### Task data
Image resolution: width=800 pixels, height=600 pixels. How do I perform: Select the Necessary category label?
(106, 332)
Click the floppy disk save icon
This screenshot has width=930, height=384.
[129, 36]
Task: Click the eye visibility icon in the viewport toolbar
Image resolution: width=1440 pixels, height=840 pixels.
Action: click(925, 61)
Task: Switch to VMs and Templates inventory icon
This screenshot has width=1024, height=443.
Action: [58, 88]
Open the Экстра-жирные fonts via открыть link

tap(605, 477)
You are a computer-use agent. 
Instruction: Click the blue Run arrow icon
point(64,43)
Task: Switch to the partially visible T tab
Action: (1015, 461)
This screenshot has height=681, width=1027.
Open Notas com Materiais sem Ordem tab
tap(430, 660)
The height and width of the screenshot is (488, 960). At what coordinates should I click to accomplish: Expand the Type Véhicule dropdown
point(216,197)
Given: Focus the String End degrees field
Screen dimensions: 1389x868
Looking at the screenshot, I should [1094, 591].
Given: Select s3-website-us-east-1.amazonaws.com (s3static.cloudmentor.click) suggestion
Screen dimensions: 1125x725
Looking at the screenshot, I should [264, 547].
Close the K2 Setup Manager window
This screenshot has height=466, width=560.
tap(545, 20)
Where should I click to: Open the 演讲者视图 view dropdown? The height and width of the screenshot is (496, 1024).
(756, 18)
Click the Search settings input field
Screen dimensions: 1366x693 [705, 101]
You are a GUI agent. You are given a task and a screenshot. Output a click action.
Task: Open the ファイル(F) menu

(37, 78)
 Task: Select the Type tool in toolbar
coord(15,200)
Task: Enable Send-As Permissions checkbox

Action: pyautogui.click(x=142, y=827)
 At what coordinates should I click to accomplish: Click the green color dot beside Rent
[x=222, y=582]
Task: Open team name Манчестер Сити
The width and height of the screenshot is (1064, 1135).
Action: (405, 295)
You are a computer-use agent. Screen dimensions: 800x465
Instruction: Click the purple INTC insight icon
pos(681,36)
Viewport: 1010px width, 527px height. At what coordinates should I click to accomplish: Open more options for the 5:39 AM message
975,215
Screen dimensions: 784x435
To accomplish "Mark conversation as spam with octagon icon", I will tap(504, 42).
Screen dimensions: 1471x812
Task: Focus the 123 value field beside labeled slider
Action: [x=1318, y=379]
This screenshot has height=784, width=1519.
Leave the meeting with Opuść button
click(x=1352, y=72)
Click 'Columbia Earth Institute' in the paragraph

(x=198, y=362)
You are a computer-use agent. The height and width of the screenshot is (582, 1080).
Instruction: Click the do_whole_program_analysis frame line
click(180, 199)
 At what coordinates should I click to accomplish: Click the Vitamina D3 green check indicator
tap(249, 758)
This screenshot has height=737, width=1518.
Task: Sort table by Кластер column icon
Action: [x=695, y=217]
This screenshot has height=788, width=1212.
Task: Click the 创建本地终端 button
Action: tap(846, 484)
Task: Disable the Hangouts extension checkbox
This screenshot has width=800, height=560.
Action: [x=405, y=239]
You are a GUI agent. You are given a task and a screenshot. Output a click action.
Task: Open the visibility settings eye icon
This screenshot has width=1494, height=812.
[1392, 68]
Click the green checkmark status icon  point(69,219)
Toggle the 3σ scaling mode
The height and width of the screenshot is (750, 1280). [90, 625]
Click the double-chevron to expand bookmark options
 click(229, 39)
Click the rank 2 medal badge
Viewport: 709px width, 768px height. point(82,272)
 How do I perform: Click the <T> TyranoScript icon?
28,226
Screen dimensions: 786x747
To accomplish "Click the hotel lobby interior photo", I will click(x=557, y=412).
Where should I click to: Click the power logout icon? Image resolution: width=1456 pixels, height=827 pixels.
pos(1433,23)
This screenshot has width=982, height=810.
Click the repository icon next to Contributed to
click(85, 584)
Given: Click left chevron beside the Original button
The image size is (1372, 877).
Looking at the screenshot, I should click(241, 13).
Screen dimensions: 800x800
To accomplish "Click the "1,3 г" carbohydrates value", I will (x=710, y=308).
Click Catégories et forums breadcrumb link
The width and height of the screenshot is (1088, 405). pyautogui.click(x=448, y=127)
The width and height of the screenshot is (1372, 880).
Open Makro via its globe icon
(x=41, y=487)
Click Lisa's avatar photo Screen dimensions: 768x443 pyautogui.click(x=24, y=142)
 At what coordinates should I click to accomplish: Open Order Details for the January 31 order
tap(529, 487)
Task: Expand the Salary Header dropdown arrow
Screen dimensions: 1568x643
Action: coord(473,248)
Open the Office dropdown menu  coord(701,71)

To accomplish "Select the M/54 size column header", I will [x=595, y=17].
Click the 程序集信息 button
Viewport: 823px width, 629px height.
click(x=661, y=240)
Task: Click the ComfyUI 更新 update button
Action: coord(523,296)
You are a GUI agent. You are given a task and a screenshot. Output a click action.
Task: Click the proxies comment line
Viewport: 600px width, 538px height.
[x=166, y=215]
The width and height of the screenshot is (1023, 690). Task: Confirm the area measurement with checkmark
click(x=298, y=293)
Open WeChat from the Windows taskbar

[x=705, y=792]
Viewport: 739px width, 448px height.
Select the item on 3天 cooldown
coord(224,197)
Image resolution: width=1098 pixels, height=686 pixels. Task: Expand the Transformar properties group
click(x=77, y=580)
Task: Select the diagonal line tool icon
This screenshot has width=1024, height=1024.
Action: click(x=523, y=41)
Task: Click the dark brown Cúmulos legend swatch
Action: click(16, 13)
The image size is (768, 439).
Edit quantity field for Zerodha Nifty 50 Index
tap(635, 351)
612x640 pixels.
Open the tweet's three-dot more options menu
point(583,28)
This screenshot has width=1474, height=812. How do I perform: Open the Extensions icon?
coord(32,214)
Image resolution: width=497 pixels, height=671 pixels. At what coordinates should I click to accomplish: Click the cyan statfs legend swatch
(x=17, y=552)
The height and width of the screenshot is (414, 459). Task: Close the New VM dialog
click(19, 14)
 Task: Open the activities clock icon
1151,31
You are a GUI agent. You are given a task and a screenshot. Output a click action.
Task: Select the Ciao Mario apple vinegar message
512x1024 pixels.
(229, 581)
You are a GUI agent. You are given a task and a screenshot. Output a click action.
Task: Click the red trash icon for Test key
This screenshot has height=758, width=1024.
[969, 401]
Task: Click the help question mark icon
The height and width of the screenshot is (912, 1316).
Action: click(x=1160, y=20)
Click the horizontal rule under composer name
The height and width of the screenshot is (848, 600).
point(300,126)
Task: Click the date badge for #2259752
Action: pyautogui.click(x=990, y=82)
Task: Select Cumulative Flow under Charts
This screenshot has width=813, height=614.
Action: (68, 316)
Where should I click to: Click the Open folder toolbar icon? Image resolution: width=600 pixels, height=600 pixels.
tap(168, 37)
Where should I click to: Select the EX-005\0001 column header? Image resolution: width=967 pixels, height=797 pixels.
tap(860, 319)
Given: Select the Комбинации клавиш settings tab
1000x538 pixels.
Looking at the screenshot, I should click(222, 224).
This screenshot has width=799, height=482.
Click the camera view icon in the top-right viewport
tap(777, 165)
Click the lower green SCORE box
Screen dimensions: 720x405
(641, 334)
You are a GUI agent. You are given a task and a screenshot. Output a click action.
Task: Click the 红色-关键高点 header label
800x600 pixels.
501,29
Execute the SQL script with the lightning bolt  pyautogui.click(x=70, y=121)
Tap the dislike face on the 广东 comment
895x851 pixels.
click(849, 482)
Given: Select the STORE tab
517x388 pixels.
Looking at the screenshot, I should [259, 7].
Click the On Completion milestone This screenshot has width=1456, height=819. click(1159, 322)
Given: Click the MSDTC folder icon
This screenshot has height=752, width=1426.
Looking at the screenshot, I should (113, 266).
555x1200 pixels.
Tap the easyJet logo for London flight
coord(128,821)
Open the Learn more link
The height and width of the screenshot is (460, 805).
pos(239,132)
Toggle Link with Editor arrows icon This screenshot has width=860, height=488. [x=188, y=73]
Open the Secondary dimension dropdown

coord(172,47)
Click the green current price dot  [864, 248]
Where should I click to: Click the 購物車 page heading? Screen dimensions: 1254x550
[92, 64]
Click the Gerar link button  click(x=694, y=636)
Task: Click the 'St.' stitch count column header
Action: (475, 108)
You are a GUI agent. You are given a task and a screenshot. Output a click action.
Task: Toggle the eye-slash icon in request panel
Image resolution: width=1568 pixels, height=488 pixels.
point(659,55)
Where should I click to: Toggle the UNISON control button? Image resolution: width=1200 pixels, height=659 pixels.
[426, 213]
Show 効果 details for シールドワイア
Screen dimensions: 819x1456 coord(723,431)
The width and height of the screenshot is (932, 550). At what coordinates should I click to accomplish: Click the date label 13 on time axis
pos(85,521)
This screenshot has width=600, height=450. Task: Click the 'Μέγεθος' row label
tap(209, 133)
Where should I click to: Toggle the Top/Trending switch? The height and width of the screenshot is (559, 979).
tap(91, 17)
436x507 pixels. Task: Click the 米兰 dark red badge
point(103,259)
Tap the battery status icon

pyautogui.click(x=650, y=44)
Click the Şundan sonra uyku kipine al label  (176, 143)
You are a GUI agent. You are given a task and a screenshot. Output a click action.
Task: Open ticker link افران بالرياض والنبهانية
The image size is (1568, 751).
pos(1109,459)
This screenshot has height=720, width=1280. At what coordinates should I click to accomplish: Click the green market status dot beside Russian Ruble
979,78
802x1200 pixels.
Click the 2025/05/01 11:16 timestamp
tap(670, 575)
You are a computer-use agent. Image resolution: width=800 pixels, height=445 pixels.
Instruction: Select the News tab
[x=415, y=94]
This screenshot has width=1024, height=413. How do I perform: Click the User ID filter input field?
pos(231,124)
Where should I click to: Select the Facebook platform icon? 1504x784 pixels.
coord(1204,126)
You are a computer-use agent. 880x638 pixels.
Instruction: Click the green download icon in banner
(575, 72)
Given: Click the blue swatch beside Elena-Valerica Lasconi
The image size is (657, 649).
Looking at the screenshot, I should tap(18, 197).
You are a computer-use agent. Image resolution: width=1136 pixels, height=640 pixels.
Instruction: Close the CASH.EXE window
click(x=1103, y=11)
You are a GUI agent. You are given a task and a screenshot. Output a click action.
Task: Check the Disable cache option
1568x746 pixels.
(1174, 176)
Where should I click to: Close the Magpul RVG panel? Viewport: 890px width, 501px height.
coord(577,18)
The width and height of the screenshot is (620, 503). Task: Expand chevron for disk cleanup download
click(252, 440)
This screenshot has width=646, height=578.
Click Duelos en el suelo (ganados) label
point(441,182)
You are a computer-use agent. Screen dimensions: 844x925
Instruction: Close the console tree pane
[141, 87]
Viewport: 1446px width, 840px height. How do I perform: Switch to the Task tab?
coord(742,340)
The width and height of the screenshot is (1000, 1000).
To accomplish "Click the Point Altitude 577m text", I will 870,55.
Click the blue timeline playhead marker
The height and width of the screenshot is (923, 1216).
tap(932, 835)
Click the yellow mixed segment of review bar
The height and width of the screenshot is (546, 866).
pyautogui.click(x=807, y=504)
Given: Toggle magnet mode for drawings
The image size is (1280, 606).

### Prompt
Where the string "Disable" turns up in a line of the data above, copy that whole line.

### Answer for this exercise
Task: Disable the Hangouts extension checkbox
Task: Check the Disable cache option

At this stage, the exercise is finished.